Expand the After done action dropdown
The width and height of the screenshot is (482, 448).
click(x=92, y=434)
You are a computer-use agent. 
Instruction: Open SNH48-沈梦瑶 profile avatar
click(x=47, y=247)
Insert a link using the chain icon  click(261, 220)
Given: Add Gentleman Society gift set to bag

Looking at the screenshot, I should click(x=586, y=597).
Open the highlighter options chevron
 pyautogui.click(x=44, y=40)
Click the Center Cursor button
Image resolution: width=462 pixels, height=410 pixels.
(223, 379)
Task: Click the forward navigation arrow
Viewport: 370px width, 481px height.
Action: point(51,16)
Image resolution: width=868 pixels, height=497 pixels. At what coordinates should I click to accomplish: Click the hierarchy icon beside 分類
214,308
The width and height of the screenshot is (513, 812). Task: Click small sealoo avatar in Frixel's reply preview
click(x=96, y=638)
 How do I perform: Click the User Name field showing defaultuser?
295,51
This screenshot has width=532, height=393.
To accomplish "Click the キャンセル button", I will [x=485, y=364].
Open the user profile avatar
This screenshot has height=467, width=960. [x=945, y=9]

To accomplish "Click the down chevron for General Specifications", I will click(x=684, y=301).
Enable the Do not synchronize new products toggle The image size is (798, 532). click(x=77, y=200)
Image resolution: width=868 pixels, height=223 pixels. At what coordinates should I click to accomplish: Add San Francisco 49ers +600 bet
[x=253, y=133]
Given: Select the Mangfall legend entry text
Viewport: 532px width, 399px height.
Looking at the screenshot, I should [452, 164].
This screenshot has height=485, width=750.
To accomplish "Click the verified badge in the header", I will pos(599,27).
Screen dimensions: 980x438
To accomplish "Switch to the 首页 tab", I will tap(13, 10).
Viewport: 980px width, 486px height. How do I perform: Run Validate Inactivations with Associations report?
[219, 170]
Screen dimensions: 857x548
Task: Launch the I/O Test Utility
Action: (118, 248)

■ ■ ■ ■ ■

Look for "will" in each line of the material, then copy the lines where it is found.

To accomplish "Click the キャンセル button", I will [x=485, y=364].
To accomplish "Click the down chevron for General Specifications", I will click(x=684, y=301).
To accomplish "Click the verified badge in the header", I will pos(599,27).
To accomplish "Switch to the 首页 tab", I will tap(13, 10).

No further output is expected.